→ **Page text**:
Borrower hereby authorizes Lender to charge checking account number ###-###-#### at TD Bank, N.A. (or such other account maintained by Borrower at TD Bank, N.A. as Borrower shall designate by written notice to Lender) (the “Deposit Account”) to satisfy the monthly payments of principal and/or interest due and payable to Lender hereunder on the thirtieth (30th) day of each month (28th day for February) (each, a “Charge Date”) and Lender is hereby authorized to charge the Deposit Account on each Charge Date or, if any Charge Date shall fall on a Saturday, Sunday or legal holiday, then the Lender reserves the right to charge the Deposit Account on either the first (1st) Business Day (as hereafter defined) immediately preceding or on the first (1st) Business day immediately following any such Charge Date until the Note shall be paid in full.

→ **Task instructions**:
- 1) Answer these questions from the payment authorization clause:
(a) On what day of the month is the Deposit Account charged, and what day applies in February?
(b) How does Borrower designate a different TD Bank, N.A. account for the charges?
(c) Until when may Lender keep charging the Deposit Account?
- 2) Does each statement agree with the payment authorization clause? Answer yes or no and quote the words that decide it.
(a) Any account Borrower designates in place of the named one must also be at TD Bank, N.A.
(b) When a Charge Date falls on a Sunday, Lender must charge the account on the next Business Day.
(c) The monthly charges may cover both principal and interest.

→ **Record excerpts**:
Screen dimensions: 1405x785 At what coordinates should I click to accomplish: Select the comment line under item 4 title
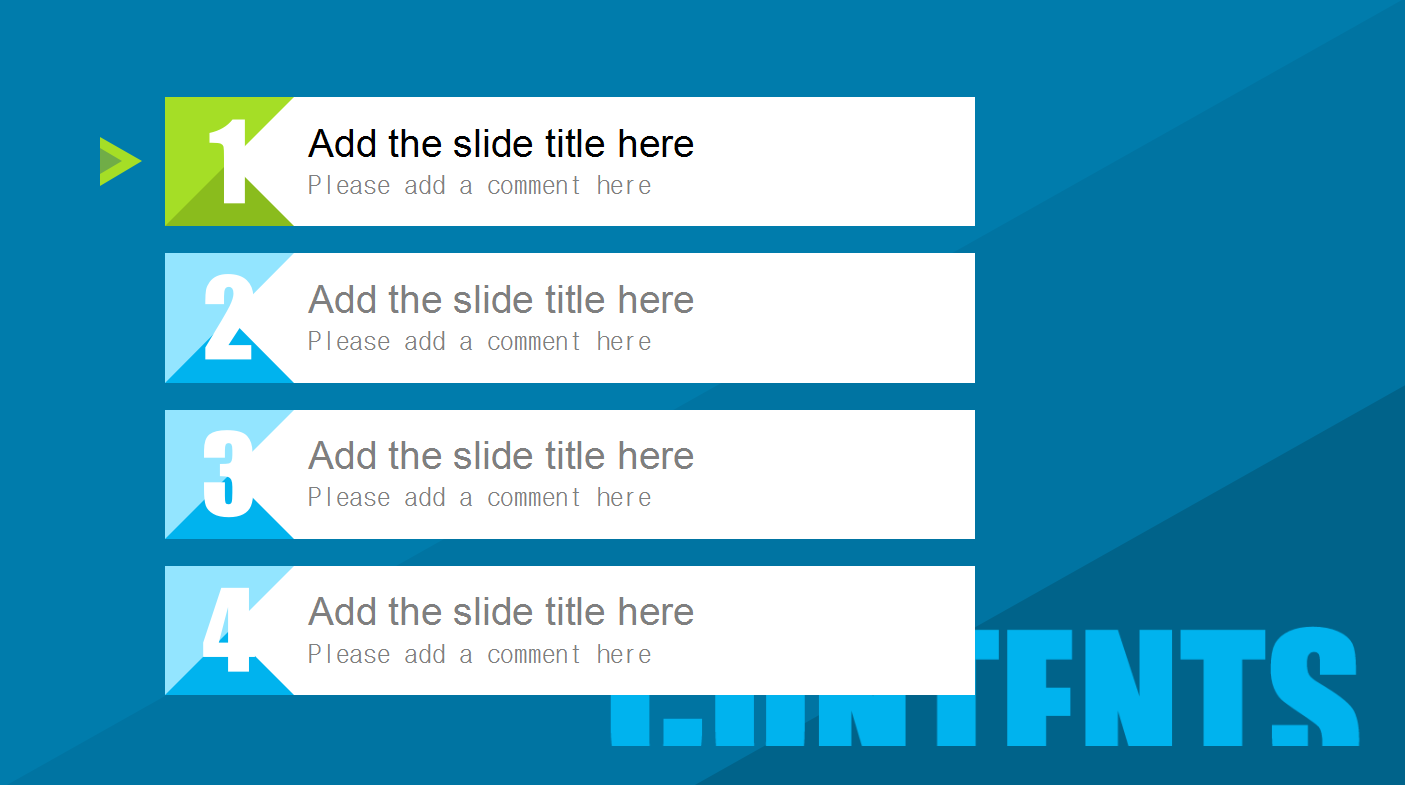(479, 655)
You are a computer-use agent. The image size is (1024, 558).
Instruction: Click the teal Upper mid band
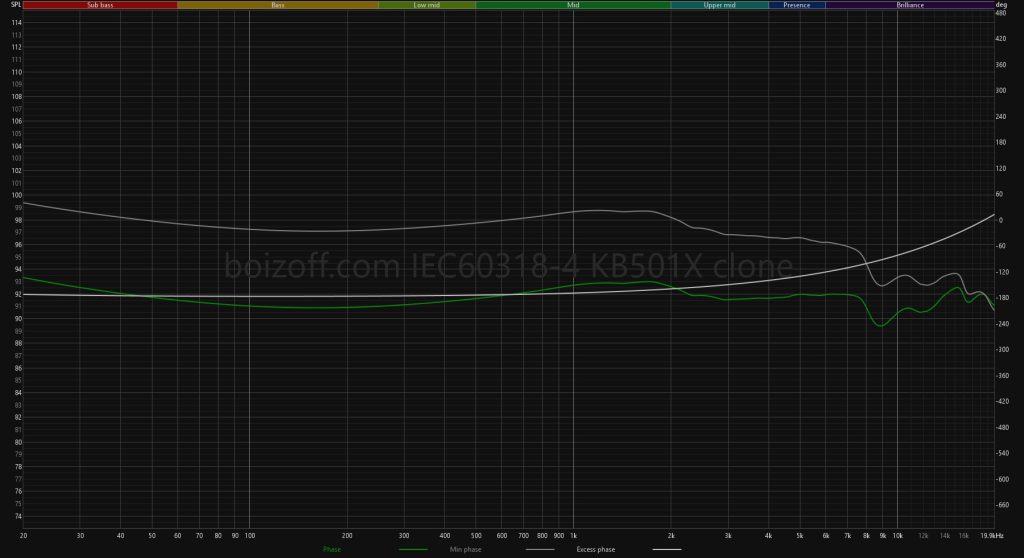719,5
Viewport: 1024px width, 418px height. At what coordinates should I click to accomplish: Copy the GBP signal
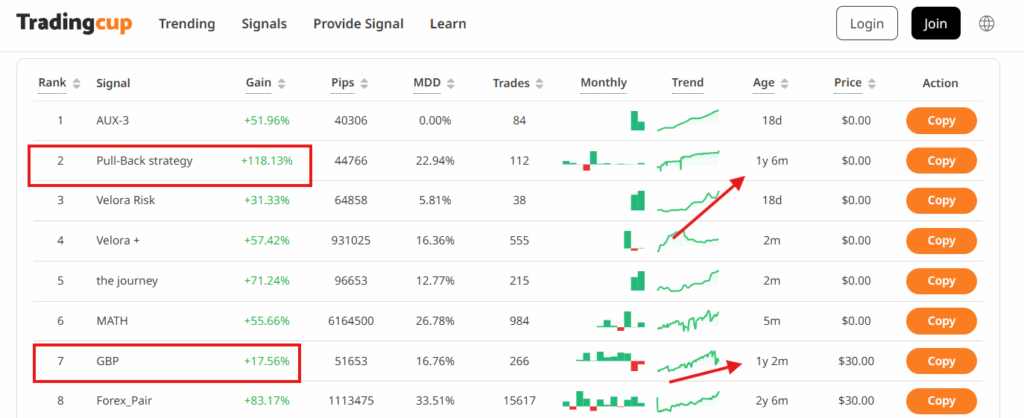click(941, 361)
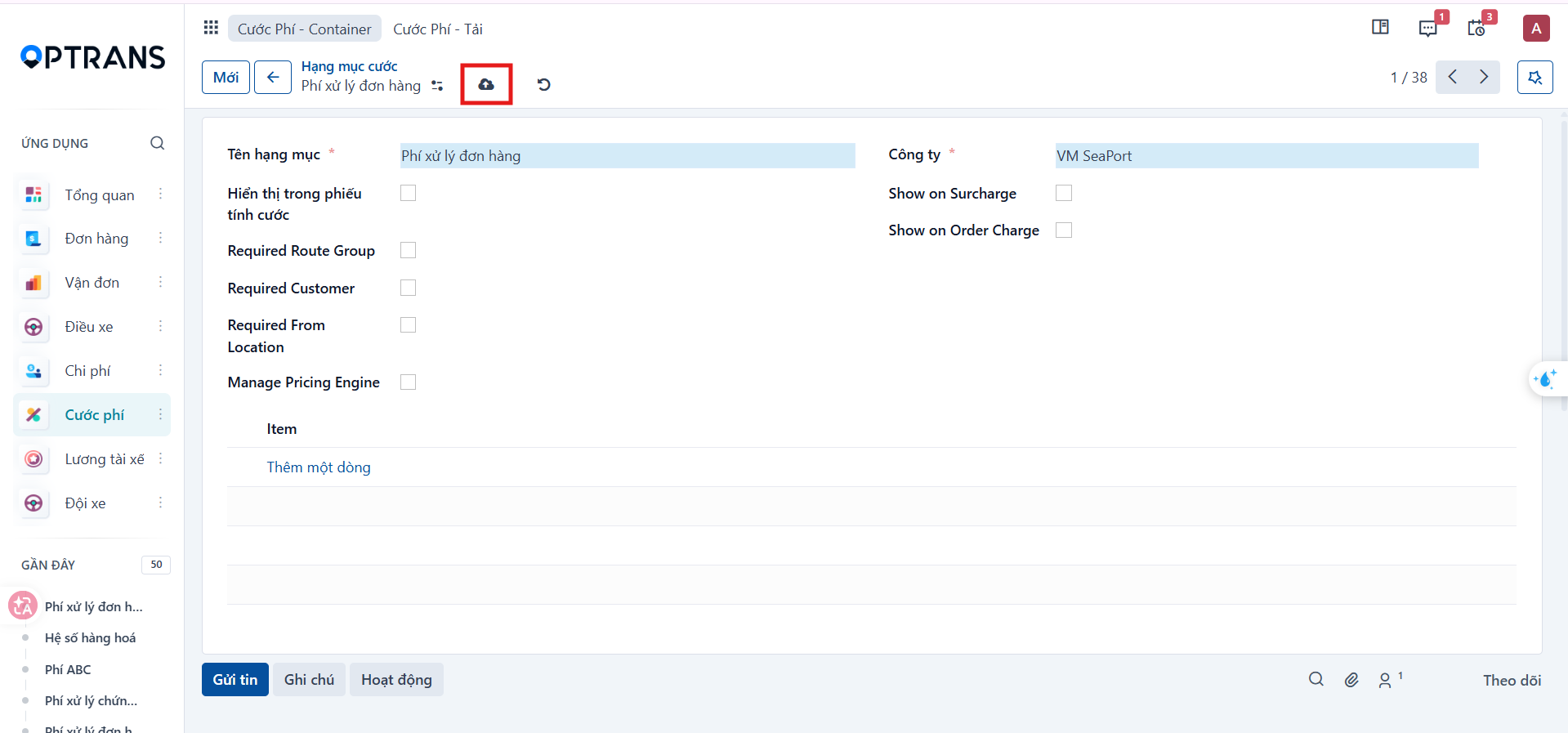Check the Show on Surcharge box
This screenshot has height=733, width=1568.
pos(1064,193)
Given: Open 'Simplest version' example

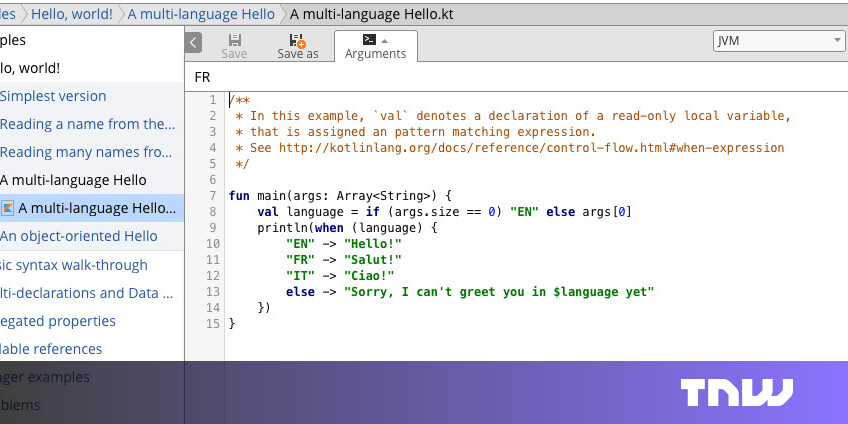Looking at the screenshot, I should click(53, 96).
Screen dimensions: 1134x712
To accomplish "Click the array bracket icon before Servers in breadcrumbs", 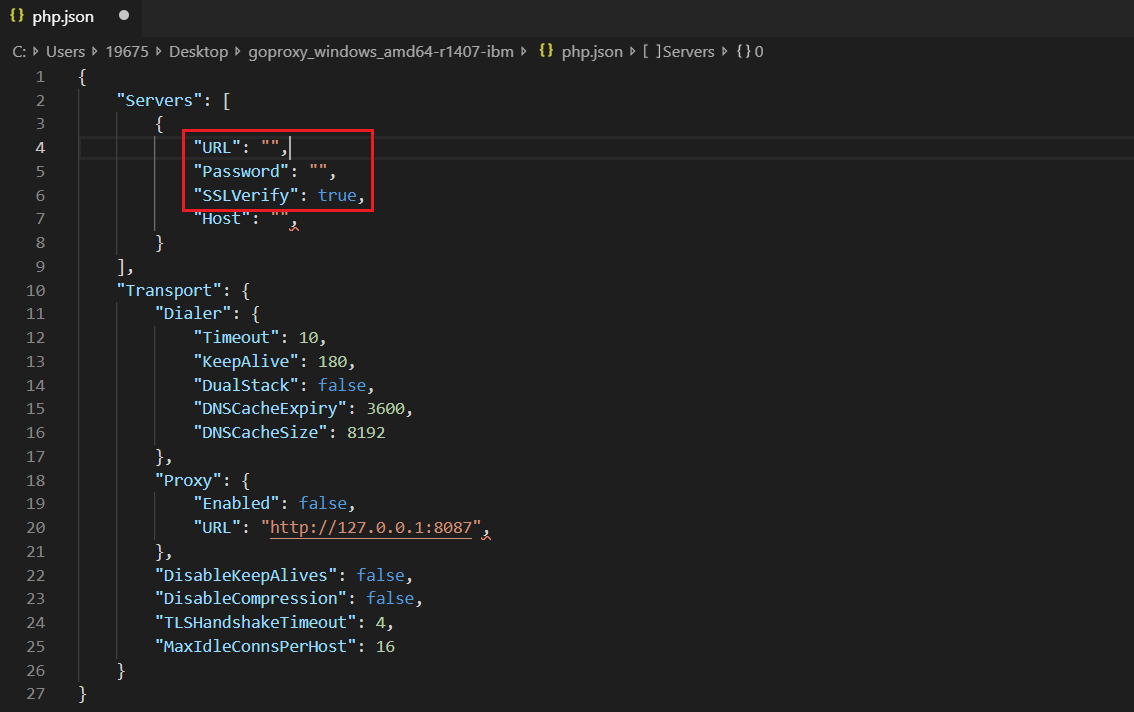I will click(649, 51).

→ **Per-task answers**:
- 1)
(a) The thirtieth (30th) day of each month, and the 28th day in February.
(b) By written notice to Lender.
(c) Until the Note is paid in full.

- 2)
(a) Yes: "such other account maintained by Borrower at TD Bank, N.A."
(b) No: "the Lender reserves the right to charge the Deposit Account on either the first (1st) Business Day (as hereafter defined) immediately preceding or on the first (1st) Business day immediately following any such Charge Date"
(c) Yes: "the monthly payments of principal and/or interest"